Ainsi, ayant fait ses preuves tant par la compression des coûts qu’ils permettent à leurs utilisateurs que l’impact environnemental réduit qu’il crée, ce modèle de mutualisation de transport s’est développé. Et quoi de plus révélateur de ce développement que l’essor du covoiturage ? Alors que cette pratique a été amorcée par des acteurs bien connus aujourd’hui tels que Blablacar pour des longs trajets, elle tend à se développer pour de nouveaux usages.

Pour se rendre à des évènements par exemple, des entreprises comme Mobicoop ou Popsleig propose des services de covoiturage spécifiques alors que d’autres acteurs se positionnent sur la mobilité quotidienne. L’entreprise Karos propose notamment du « court voiturage » pour les trajets domicile-travail grâce à une application qui permet de mettre automatiquement en relation des conducteurs et passagers. C’est aussi ce que propose Klaxit qui, pour créer des réseaux de covoiturage locaux, s’appuie sur les entreprises afin que celles-ci proposent le service à leurs collaborateurs ainsi que sur les collectivités territoriales qui peuvent subventionner les trajets effectués en covoiturage.

L’autopartage remplacerait jusqu’à 7 voitures particulières et libèrerait jusqu’à 6 places de stationnement.

Etude du bureau d’études 6t en 2013


Et, pour les déplacements occasionnels, il est aussi possible de recourir à l’autopartage. Ce concept, développé par des entreprises comme Getaroung (ex Drivy) ou Ouicar, permet de louer de manière occasionnelle une voiture directement auprès de son propriétaire qui n’en a pas l’utilité.

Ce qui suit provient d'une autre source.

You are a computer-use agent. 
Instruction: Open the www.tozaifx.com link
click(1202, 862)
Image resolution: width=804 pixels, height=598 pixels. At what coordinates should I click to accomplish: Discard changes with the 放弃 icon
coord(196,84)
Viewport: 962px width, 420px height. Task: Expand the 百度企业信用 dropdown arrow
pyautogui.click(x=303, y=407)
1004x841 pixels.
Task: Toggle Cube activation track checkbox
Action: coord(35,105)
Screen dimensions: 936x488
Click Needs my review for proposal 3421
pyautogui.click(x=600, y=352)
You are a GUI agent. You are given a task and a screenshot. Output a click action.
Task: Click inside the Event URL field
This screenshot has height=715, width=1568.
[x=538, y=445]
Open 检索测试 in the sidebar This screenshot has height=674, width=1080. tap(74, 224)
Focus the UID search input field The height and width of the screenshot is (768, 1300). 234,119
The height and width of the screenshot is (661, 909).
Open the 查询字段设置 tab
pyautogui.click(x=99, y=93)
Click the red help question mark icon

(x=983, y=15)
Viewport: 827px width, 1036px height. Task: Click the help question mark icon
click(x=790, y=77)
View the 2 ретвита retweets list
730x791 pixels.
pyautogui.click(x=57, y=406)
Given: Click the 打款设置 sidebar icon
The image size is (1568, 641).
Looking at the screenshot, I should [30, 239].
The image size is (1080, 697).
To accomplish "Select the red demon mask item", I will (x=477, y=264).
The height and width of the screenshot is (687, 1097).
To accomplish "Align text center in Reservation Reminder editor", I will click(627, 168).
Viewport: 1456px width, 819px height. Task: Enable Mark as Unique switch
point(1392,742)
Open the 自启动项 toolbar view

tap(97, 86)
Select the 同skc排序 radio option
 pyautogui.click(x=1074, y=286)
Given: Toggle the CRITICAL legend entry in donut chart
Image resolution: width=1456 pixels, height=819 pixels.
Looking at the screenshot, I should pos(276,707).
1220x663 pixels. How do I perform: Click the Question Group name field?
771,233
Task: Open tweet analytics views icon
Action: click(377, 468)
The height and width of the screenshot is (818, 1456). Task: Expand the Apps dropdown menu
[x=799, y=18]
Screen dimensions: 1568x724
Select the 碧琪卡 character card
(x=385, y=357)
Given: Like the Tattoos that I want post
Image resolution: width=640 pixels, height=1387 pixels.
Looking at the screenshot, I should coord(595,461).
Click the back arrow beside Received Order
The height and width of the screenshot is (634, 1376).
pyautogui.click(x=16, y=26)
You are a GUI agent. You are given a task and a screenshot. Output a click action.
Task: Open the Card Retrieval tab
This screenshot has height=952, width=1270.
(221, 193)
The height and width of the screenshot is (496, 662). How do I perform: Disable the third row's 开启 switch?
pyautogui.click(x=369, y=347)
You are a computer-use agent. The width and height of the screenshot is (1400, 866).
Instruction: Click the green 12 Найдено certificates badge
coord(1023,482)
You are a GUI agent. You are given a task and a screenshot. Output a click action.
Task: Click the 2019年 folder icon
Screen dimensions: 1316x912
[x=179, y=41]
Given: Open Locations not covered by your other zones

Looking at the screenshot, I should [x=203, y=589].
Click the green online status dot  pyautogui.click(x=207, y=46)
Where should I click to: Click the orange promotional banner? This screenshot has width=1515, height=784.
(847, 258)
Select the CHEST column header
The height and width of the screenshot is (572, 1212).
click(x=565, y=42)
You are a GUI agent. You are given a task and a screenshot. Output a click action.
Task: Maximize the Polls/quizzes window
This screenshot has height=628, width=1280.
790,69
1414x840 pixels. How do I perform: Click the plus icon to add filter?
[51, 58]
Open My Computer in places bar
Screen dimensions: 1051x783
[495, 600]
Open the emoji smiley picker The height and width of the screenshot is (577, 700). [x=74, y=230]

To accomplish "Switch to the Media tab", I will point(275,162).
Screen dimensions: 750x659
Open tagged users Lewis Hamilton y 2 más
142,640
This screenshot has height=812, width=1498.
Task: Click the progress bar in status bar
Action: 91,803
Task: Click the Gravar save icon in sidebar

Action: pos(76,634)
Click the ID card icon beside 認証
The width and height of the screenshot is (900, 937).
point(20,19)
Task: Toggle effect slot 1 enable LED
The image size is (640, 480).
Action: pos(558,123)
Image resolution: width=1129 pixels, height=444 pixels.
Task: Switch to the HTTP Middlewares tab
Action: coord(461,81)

Les métropoles se sont aussi emparées du concept en proposant des flottes de voitures en libre service comme les Marguerites à Nantes ou encore les Totem Mobi à Marseille et Montpellier.

Enfin, face au constat qu’aujourd’hui en France, les parcs automobiles des entreprises et collectivités génèrent plus de la moitié des immatriculations de véhicules particuliers neufs, certaines entreprises ont décidé de développer l’autopartage au monde de l’entreprise telles que Ubeeqo, Mobility Etch Green ou plus récemment Flexy Moov. D’autres entreprises comme Green On étende aussi le concept au vélopartage en entreprises.

Car on n’aura pas manqué de remarquer le retour du vélo dans nos pratiques de mobilité, soutenu par les politiques publiques d’aménagement du territoire et d’accessibilité à cette mobilité douce. Du vélopartage qui peut donc être encouragé par les entreprises ou les métropoles qui ont la possibilité de proposer cette mobilité en free-floating sans réservation, avec mise à disposition et restitution des vélos dans une zone limitée.

Si ces nouvelles formes de mutualisation sont en partie favorisées par l’émergence de plateformes spécialisées qui permettent, via la technologie, une mise en relation efficace et personnalisée des usagers, c’est aussi un retour vers des pratiques plus solidaires qui s’opère avec cette économie du partage. Car si l’innovation a du bon, il y a aussi dans nos modes de vie pré-consuméristes des pratiques vertueuses à remettre au goût du jour.